Prompting for this model:

A brief warning that no alignment or attempts to sanitize or otherwise filter the dataset or the outputs have been done. This is a completelty raw model and may behave unpredictably or create scenarios that are unpleasant.

The base Llama2 is a text completion model. That means it will continue writing from the story in whatever manner you direct it. This is not an instruct tuned model, so don't try and give it instruction.

Correct prompting:

He grabbed his sword, his gleaming armor, he readied himself.
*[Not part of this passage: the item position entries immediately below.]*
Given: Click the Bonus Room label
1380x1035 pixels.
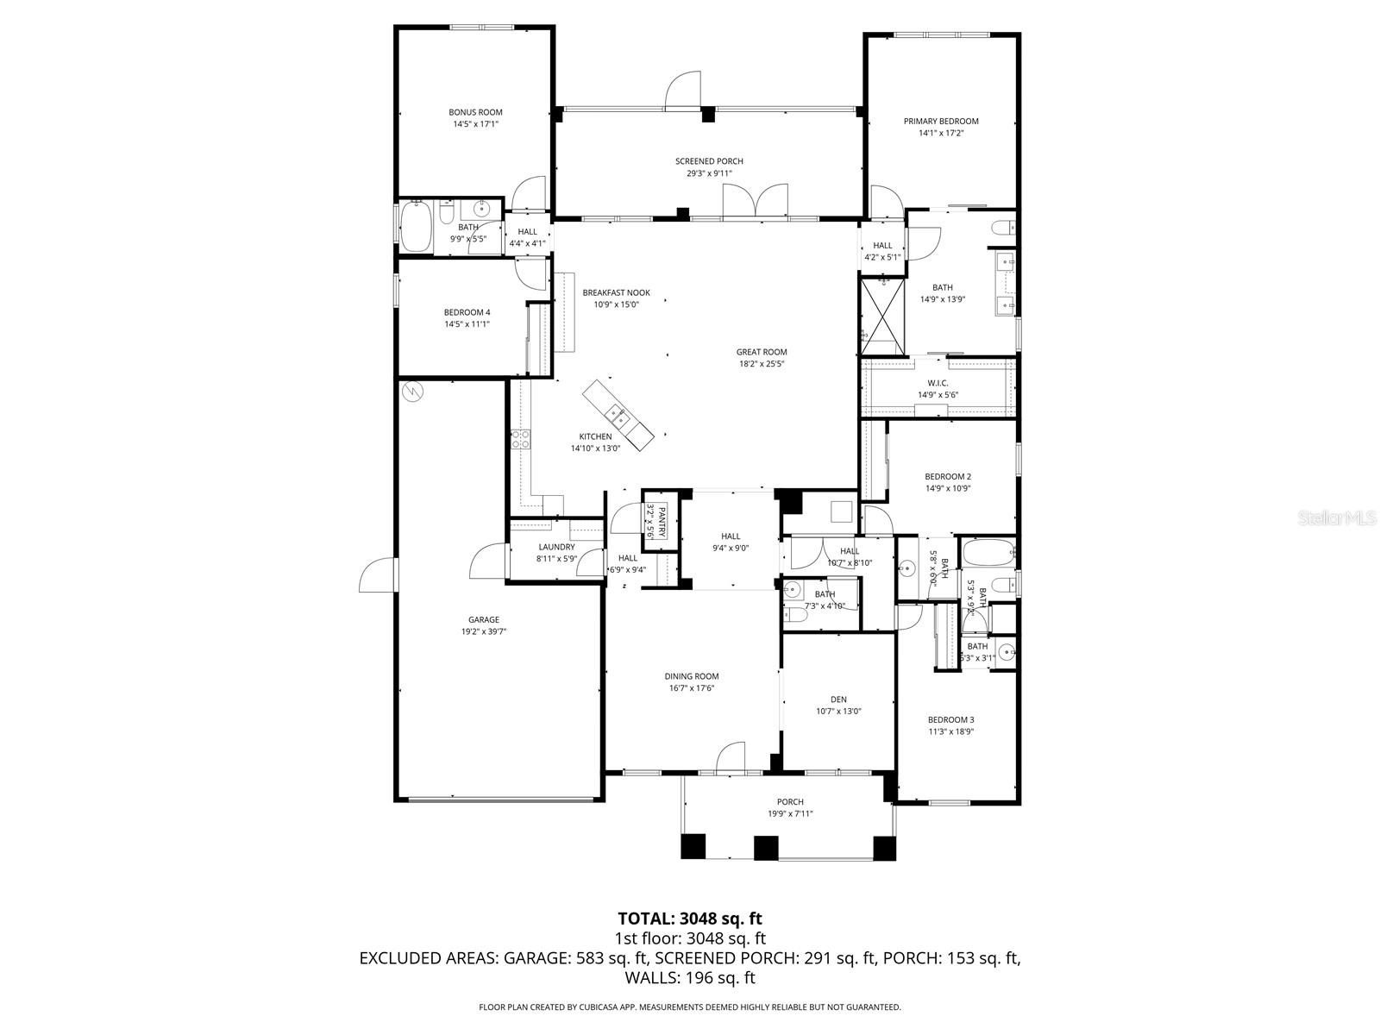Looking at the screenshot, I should click(x=475, y=112).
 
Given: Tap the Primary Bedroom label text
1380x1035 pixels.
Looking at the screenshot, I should click(x=941, y=122).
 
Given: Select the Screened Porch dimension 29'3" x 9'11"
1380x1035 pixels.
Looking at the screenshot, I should click(x=709, y=173).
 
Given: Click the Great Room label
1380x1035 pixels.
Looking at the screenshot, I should click(x=762, y=352).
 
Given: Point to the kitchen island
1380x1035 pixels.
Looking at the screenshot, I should click(x=620, y=416).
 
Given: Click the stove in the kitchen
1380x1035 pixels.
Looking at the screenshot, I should click(x=519, y=440).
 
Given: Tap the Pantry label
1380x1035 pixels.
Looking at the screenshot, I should click(x=662, y=523).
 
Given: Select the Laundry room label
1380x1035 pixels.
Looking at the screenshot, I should click(x=556, y=547).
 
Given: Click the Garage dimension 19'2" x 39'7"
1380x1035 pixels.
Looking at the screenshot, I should click(x=483, y=631).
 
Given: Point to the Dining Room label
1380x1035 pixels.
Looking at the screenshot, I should click(x=691, y=676).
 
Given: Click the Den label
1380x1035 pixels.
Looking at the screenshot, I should click(x=838, y=699).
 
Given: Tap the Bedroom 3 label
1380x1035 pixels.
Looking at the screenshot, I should click(x=950, y=719).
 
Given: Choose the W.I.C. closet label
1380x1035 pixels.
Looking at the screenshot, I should click(x=938, y=383).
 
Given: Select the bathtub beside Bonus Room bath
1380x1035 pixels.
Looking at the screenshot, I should click(x=416, y=228).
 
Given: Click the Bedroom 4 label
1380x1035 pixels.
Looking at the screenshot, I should click(x=467, y=312).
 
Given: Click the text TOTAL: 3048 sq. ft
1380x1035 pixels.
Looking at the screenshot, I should click(x=690, y=918).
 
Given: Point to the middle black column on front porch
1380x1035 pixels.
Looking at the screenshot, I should click(x=766, y=847).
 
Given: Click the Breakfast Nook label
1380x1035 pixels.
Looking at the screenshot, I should click(x=616, y=292).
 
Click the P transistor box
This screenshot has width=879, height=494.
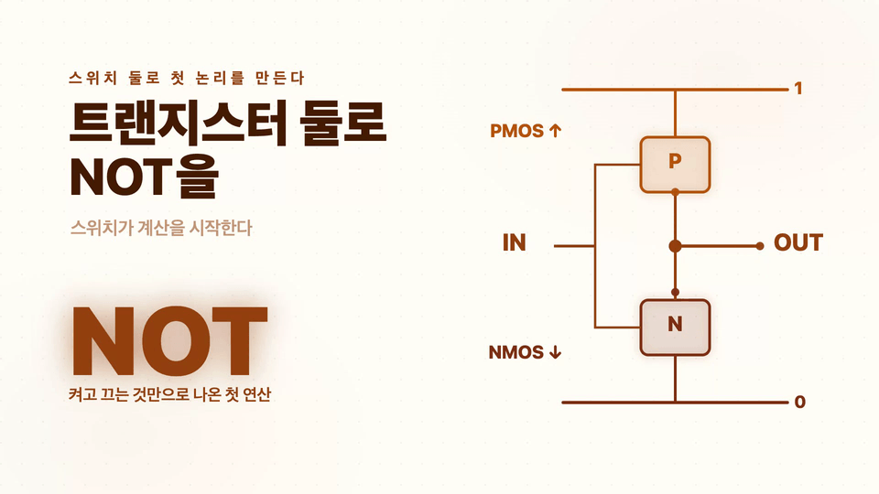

The battle was coming, he walked into the dawn light and

Incorrect prompting:

Write a story about...

This model has been trained to generate as much text as possible, so you should use some mechanism to force it to stop at N tokens or something. For exmaple, in one prompt I average about 7000 output tokens, basically make sure you have a max sequence length set or it'll just keep going forever.

Training procedure

PEFT:

The following bitsandbytes quantization config was used during training:

load_in_8bit: False
load_in_4bit: True
llm_int8_threshold: 6.0
llm_int8_skip_modules: None
llm_int8_enable_fp32_cpu_offload: False
llm_int8_has_fp16_weight: False
bnb_4bit_quant_type: fp4
bnb_4bit_use_double_quant: False
bnb_4bit_compute_dtype: float32

This ran on for 3500 steps -- 3 epochs on an in testing storywriting dataset. Training took 14 hours on a 3090 Ti.